The Mail on Sunday

Ex-soccer thug backed by Trump’s attack dog

- By Harry Cole

FORMER BNP yob Stephen Yaxley-Lennon founded the hateful English Defence League in 2009 but has since become one of the most famous far-Right figures in the world as ‘Tommy Robinson’.

Born in Luton in 1982, the former aircraft engineer lost his job in 2003 after a drunken brawl with a police officer and drifted into becoming a central figure in British far-Right extremism.

As a petty criminal he was in and out of prison for football violence and mortgage fraud, but claimed he was turning his back on criminalit­y and violence in 2013 after being jailed for travelling on someone else’s passport to visit EDL fans in America.

He dramatical­ly quit his antiIslam mob group, claiming he would be a peaceful activist with the help of counter-radicalisa­tion group the Quilliam Foundation but instead stepped up his poisonous rhetoric against Muslims.

He hit global fame after being locked up for contempt of court earlier this year – sparking an internatio­nal ‘Free Tommy’ campaign backed by former Donald Trump strategist Steve Bannon, with a White House envoy lobbying the UK to release him.

Bannon branded Robinson ‘a solid guy’ and the ‘backbone’ of Britain and campaigned for him to be released from jail – sparking a rift with his ally Nigel Farage.

Robinson had been arrested outside Leeds Crown Court and jailed for 13 months after filming defendants on trial for rape while already on serving a suspended sentence for a similar offence.

He was later released on appeal, despite warnings he had risked collapsing the trial into evil Huddersfie­ld grooming gangs.

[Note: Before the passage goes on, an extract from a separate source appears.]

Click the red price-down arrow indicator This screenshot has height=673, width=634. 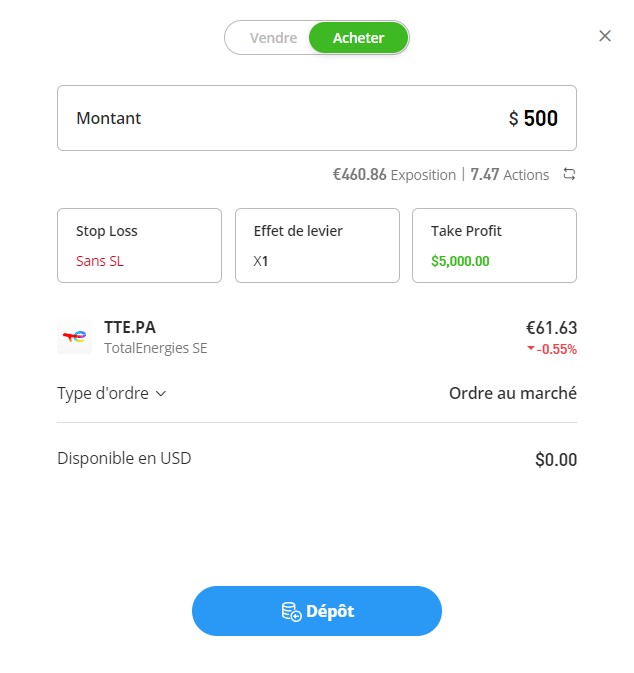(531, 349)
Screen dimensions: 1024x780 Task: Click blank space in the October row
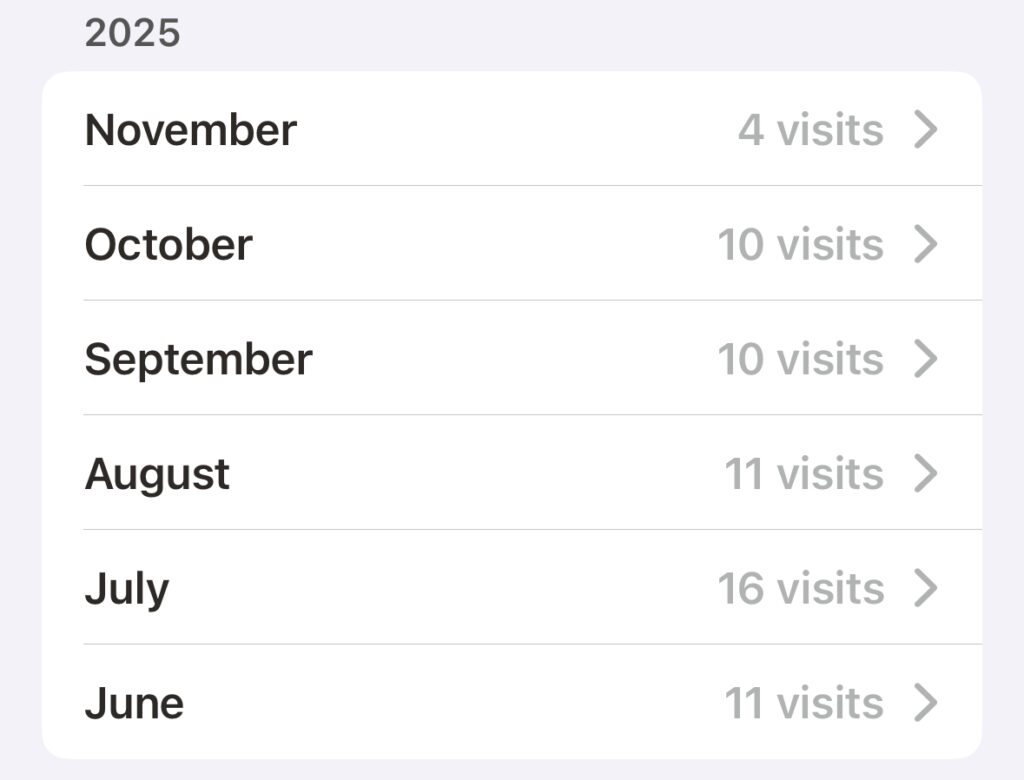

But Robinson, 35, defended his actions, saying: ‘If I believe I’m morally right then I’m not bothered about what your law says.’

Last week hard-Right Ukip boss Gerard Batten sparked uproar by appointing Robinson his special political adviser on grooming gangs and prisons.

Farage told The Mail on Sunday: ‘I think if you had to find a working-class hero, this is not it. This is not it. Repeat prison sentences, etc.’